From the listing below, please restate exactly the lines beginning at the one with "Follow (21, 2464)" and ending at the one with "Simulation of Venus'", both included, and skip the pictures.

........

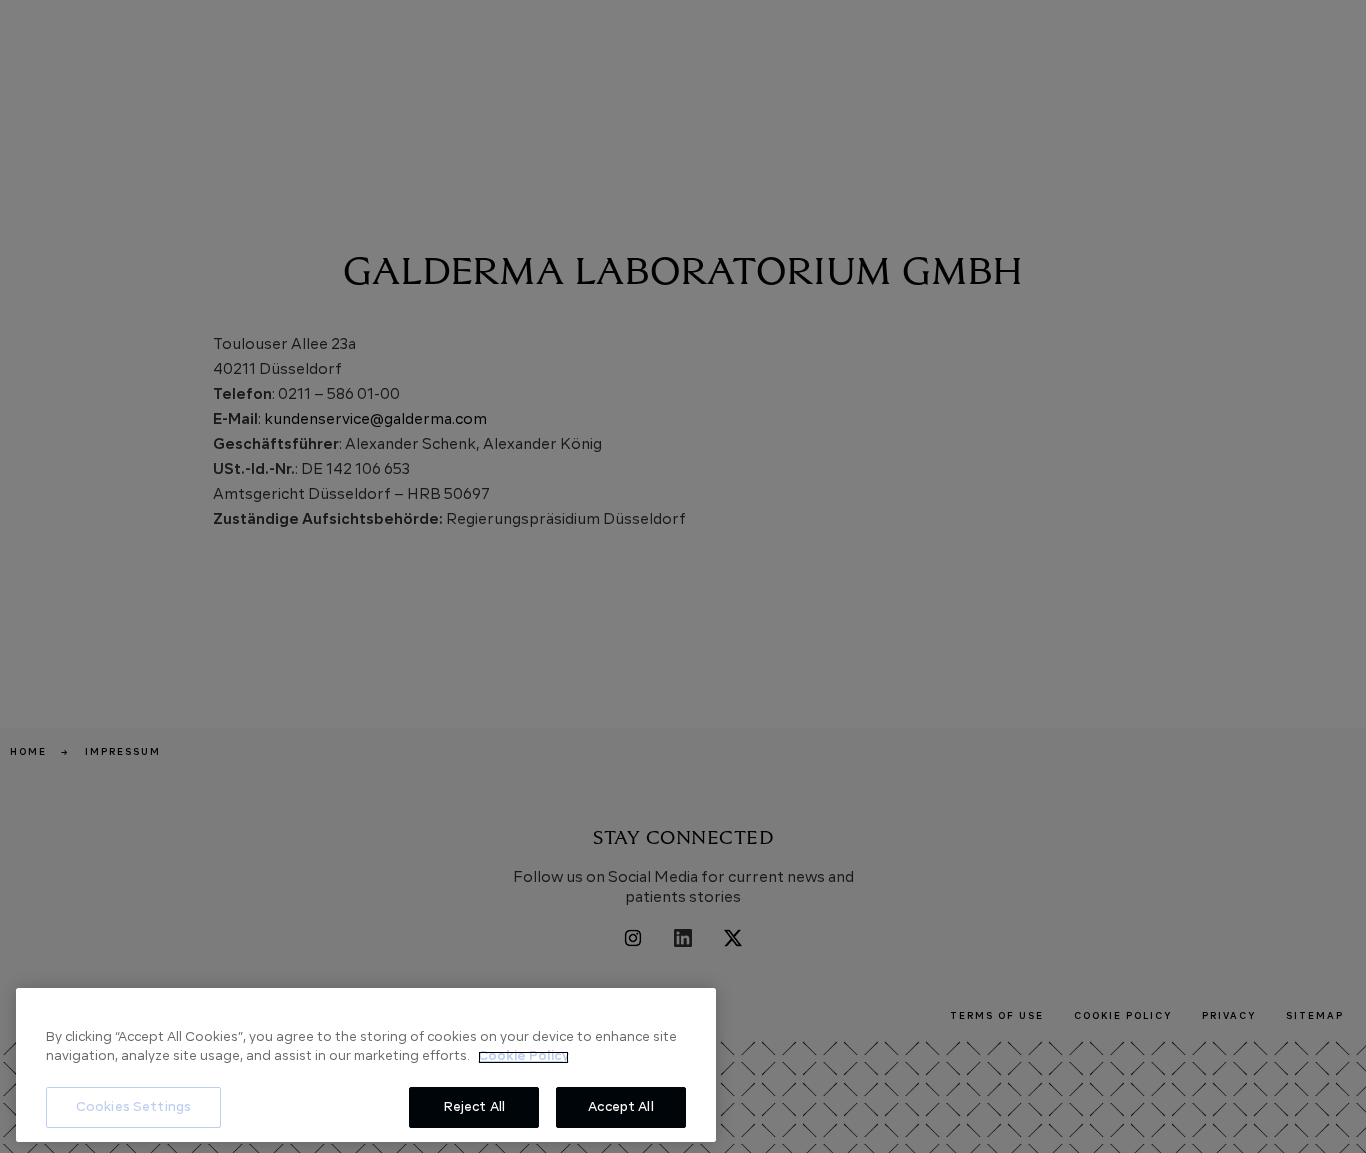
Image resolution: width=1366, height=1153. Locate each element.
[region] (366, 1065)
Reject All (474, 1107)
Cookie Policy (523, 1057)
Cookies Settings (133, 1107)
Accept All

........

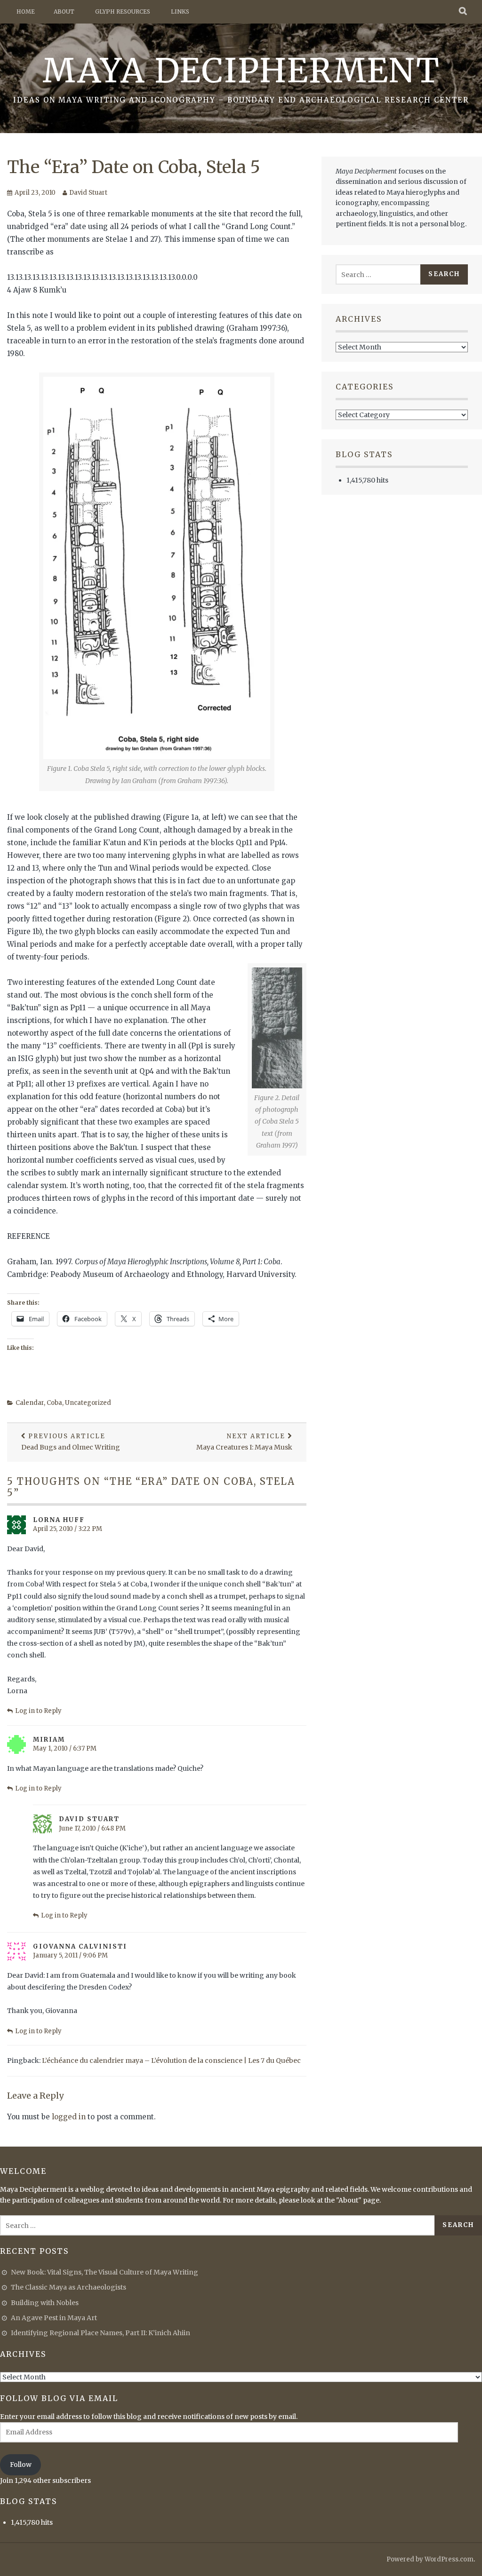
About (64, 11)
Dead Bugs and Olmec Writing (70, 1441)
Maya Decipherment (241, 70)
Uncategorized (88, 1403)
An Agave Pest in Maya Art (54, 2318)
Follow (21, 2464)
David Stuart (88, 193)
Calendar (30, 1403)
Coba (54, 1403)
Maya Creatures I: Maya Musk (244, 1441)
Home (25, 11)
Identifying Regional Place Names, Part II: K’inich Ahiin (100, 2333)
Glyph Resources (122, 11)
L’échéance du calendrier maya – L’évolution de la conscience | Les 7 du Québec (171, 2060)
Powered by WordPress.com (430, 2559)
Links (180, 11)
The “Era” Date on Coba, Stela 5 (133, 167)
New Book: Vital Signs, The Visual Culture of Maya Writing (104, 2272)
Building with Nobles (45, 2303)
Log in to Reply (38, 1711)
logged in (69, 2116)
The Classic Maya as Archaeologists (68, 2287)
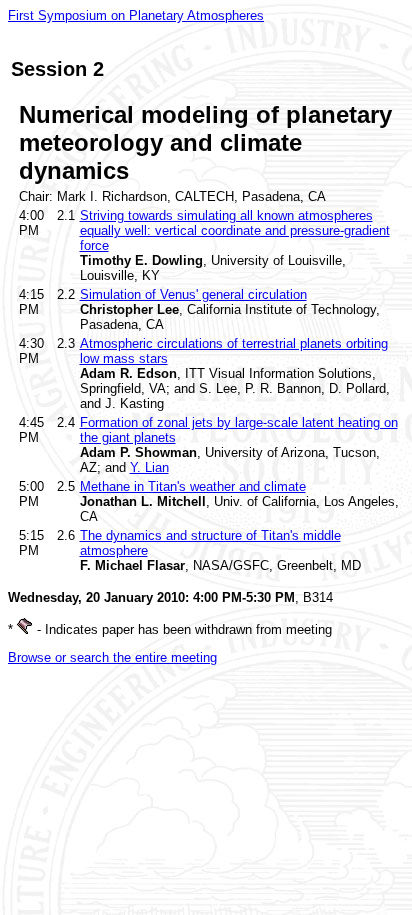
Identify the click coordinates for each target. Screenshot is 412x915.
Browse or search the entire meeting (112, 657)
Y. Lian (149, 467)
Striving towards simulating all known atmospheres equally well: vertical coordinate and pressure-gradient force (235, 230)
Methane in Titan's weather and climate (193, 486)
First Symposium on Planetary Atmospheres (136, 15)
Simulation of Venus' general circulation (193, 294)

........

◆ Finished exercise ◆
Follow (21, 2464)
David Stuart (88, 193)
Calendar (30, 1403)
Coba (54, 1403)
Maya Creatures I: Maya Musk (244, 1441)
Home (25, 11)
Identifying Regional Place Names, Part II: K’inich Ahiin (100, 2333)
Glyph Resources (122, 11)
L’échéance du calendrier maya – L’évolution de la conscience | Les 7 du Québec (171, 2060)
Powered by WordPress.com (430, 2559)
Links (180, 11)
The “Era” Date on Coba, Stela 5 (133, 167)
New Book: Vital Signs, The Visual Culture of Maya Writing (104, 2272)
Building with Nobles (45, 2303)
Log in to Reply (38, 1711)
logged in (69, 2116)
The Classic Maya as Archaeologists (68, 2287)
Identify the click coordinates for each target. Screenshot is 412x915.
Browse or search the entire meeting (112, 657)
Y. Lian (149, 467)
Striving towards simulating all known atmospheres equally well: vertical coordinate and pressure-gradient force (235, 230)
Methane in Titan's weather and climate (193, 486)
First Symposium on Planetary Atmospheres (136, 15)
Simulation of Venus' general circulation (193, 294)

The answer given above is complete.